Don’t get me wrong, I fully agree that we live in a materialistic and consumeristic culture, even in the church. I agree with what John Stott called “simple living” for the sake of mission. But all these people did was exchange one selfish ambition for another. They were empty while having full houses and closets and garages. And now they were empty without possessions. Because, as the documentary went on, even minimalism wasn’t enough for these individuals, as it turns out. Because the majority of them turned to eastern spiritualism. New age meditation practices were now the thing. First, they wanted to empty their lives of stuff. Then they were trying to empty their minds of stuff. And, in the end, guess what? They were still…empty!
Turns out, Paul was right when he wrote in Romans 1 that mankind has exchanged the glory of the immortal God for images resembling mortal man… Even the spiritual or irreligious person has a sense of emptiness and empty pursuits in materialistic things, and yet they refuse to turn to God. The fact is, outside of God’s grace, none of us turns to God. We need His intervening grace to enable us to see the wonder and awe of who He is, so that we may be set free from the empty pursuit of finding life in created things.

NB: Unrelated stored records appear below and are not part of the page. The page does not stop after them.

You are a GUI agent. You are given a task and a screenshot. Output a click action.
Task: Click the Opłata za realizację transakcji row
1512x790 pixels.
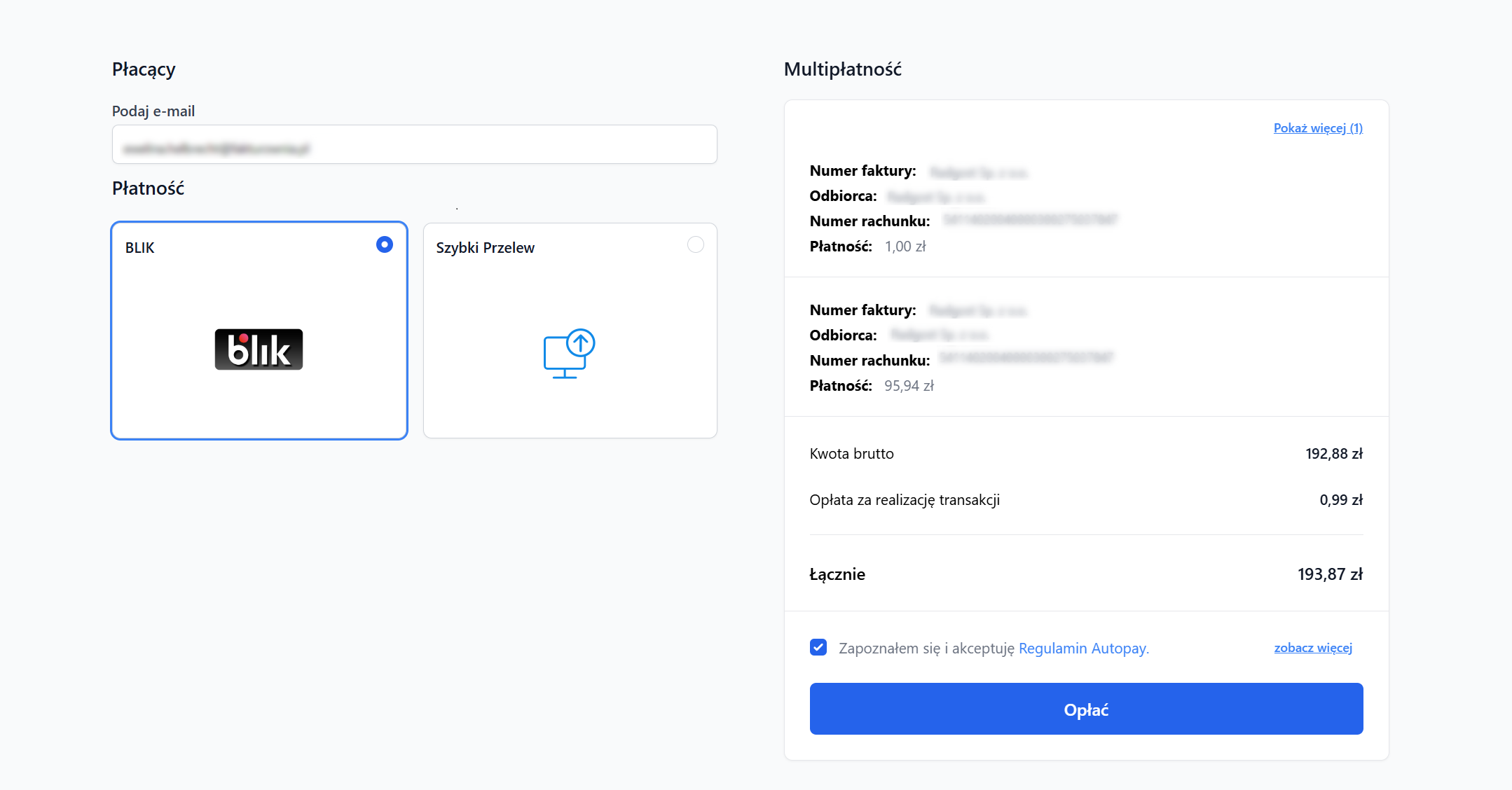point(905,499)
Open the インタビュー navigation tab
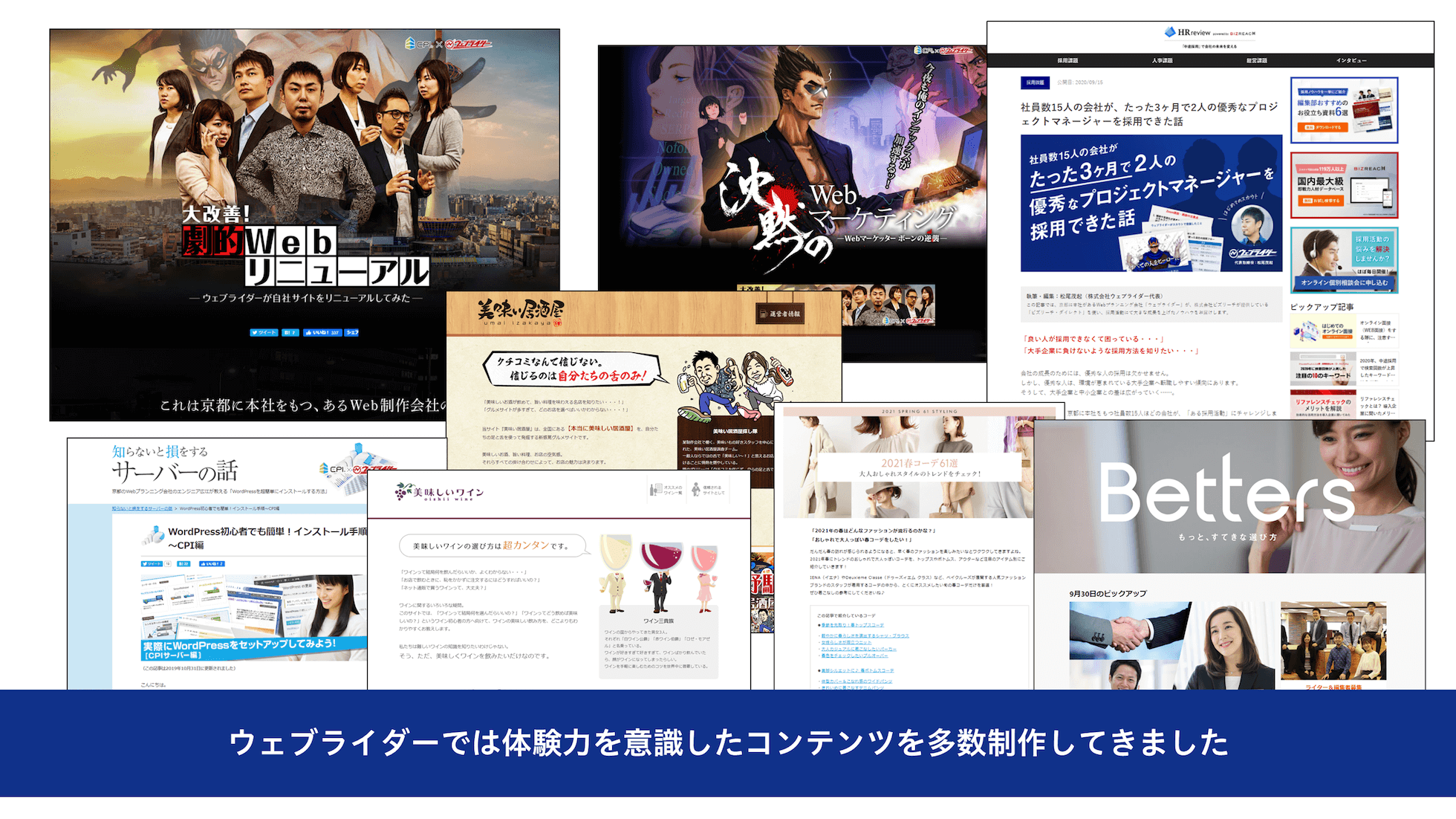Image resolution: width=1456 pixels, height=819 pixels. click(x=1351, y=61)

I was reminded of this documentary as I read through this chapter, which I greatly appreciated. In fact, Tripp is discussing something very few Christians want to talk about but is perhaps one of the top three idols in American Christianity. Tripp did make it clear: There is nothing wrong with having stuff. God made this world good and everything in it. And He gave us the ability to create things so that we can enjoy His creation. God gave us the sensory abilities of sight, smell, sound, and touch to enjoy beauty, flavor, and affection. These are great things! The problems come when those means become ends in themselves. People gather possessions but are never satisfied with them—because they are looking for something inherently life-giving from objects that have no life. It’s like scooping water from a stream with a cup that lacks a bottom. We scoop and scoop and scoop, but nothing comes up that can quench the thirst.

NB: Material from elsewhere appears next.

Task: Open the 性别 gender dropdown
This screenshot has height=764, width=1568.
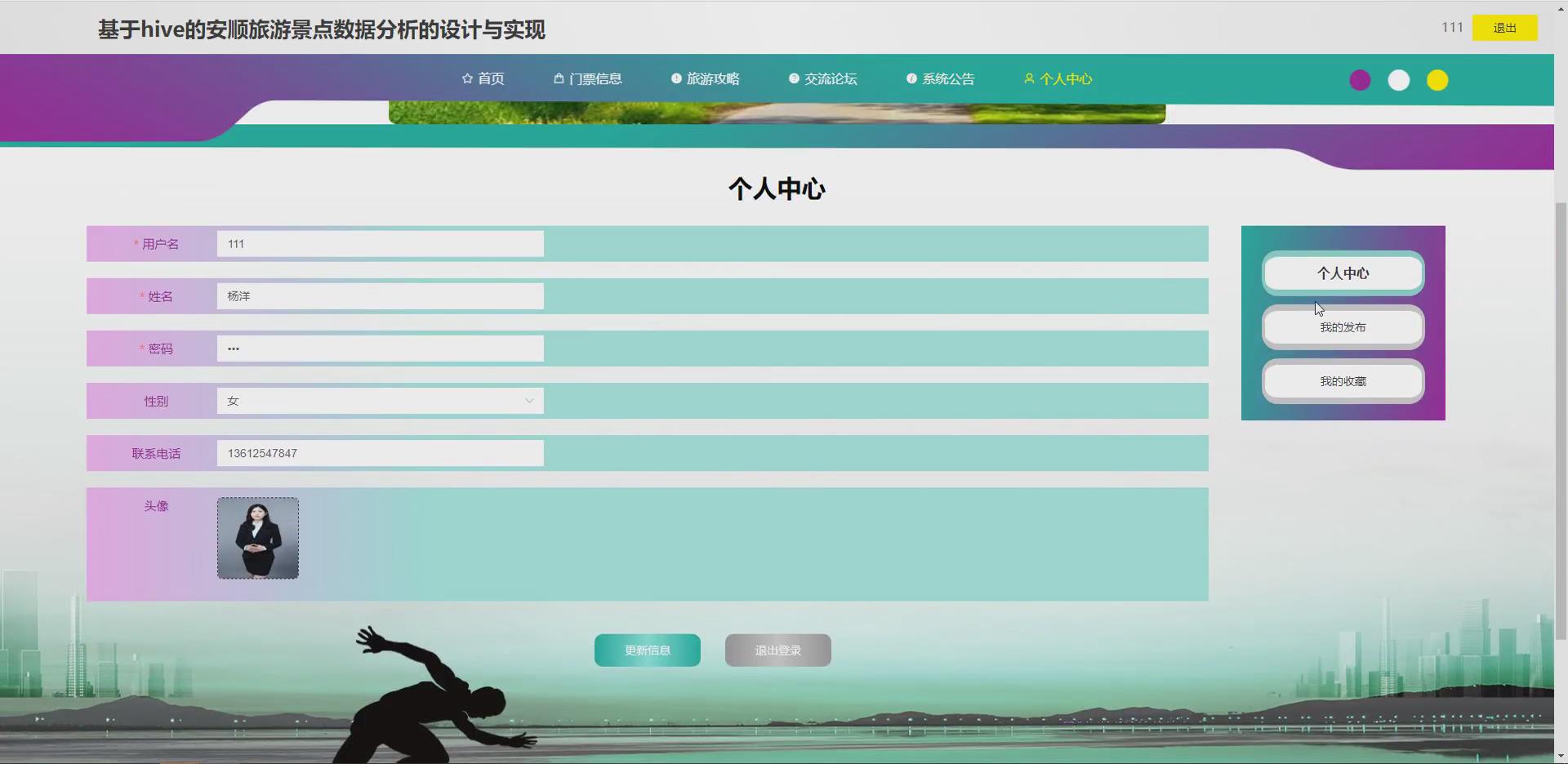Action: tap(529, 401)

I remember when I first became a Christian. I was a broke twenty-year-old without a lot of stuff. However, I did have some things—things I worked really hard to get. But I realized the night I submitted my life to Jesus that I could lose all those things, and then what would my life amount to? What would I find joy and purpose in? But if I had Jesus, I could lose all of those things, and I’d still have Christ!
As Christians, we can enjoy God’s stuff without stuff controlling us. We are truly set free from materialistic pursuits because we are set free from our empty lives when we are filled with the life of Christ by faith. Only God’s grace can do this.
Questions to consider:
John Stott pioneered the concept of simple living for the sake of a world mission. He saw that Christians of his generation were busy buying and not sharing the good news. Have you considered living a simpler lifestyle to give more generously and serve more liberally?
If someone were to assess your lifestyle, would they walk away with the impression that you are in hot pursuit of material things? Would they see your pursuit of Jesus as a higher ambition than consuming and accumulating items in your closet or garage? How would you see yourself regarding those questions?
If you lost everything you owned this week, how would that affect your attitude toward God?